Beyond Subdomain Discovery: The 7-Stage Attack Surface Pipeline

Finding every subdomain is the easy part. Knowing what to do with them is where most scanners stop and most security teams get stuck.

In a previous post, we broke down how DDactic queries 13 intelligence sources to discover subdomains and validates them with AI. That process, stage 1 of our pipeline, typically produces 40 to 200 verified assets per organization.

But a list of subdomains is not an attack surface assessment. It is a phone book. You still need to know what is running on each host, how it is protected, whether credentials have leaked, what vulnerabilities exist, and which assets an attacker would target first.

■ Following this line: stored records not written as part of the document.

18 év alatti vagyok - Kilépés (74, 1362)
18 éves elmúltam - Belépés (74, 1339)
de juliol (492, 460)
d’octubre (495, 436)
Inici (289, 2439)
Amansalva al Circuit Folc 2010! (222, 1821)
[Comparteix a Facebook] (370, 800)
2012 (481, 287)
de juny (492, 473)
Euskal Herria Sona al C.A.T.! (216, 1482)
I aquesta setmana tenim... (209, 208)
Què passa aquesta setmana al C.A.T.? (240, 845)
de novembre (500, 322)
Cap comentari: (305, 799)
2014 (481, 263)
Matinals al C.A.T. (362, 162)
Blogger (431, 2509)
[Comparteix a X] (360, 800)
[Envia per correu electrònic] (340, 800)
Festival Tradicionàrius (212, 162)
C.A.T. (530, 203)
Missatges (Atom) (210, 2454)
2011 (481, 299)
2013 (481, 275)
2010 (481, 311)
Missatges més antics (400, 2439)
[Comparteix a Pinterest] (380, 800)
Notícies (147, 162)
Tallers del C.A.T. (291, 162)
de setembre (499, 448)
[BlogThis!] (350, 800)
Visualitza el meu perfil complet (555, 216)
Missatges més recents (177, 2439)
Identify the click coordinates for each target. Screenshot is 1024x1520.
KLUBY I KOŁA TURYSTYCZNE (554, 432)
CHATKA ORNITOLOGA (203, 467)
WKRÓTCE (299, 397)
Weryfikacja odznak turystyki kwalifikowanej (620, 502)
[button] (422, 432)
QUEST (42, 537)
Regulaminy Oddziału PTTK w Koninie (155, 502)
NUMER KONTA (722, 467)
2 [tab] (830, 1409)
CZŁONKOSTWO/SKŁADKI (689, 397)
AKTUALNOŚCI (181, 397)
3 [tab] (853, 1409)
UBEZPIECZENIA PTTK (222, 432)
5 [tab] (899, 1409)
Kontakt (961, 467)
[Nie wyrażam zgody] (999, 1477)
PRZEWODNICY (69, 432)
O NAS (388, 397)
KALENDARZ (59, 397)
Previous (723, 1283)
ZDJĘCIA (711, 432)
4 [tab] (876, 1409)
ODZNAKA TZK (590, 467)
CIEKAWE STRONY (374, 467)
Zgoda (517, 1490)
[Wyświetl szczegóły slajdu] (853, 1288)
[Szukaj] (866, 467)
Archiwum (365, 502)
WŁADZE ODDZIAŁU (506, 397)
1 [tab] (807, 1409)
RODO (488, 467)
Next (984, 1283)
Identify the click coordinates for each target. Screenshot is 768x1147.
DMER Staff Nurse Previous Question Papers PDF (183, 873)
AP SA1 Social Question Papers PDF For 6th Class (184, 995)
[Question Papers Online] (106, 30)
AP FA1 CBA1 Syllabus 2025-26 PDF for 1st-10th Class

This post covers stages 2 through 7: the six stages that transform a list of domains into a prioritized, actionable test plan.

Pipeline Stages

30+

Ports Scanned

1000+

Technology Signatures

10K+

Vulnerability Templates

The Full Pipeline at a Glance

Each stage consumes the output of the previous one. Nothing runs in isolation, and nothing is wasted. Here is the complete flow:

Asset Discovery

Subdomain enumeration across 25+ sources, AI validation, SLD expansion. Covered in the previous post.

Port Scanning

Tier-aware socket scanning with CDN filtering. Reveals services behind every discovered host.

L7 Reconnaissance

HTTP fingerprinting, technology detection (1000+ signatures), WAF identification, protocol probing.

Breach Database Integration

Credential exposure lookups via HIBP and multiple breach intelligence feeds. Email harvesting.

Active Reconnaissance

Sensitive path probing, deep crawling, vulnerability template matching, cloud storage discovery.

AI-Powered Analysis

Automated asset classification, priority scoring, protection gap identification.

Test Plan Generation

Maps all findings to specific attack vectors, techniques, and a prioritized testing schedule.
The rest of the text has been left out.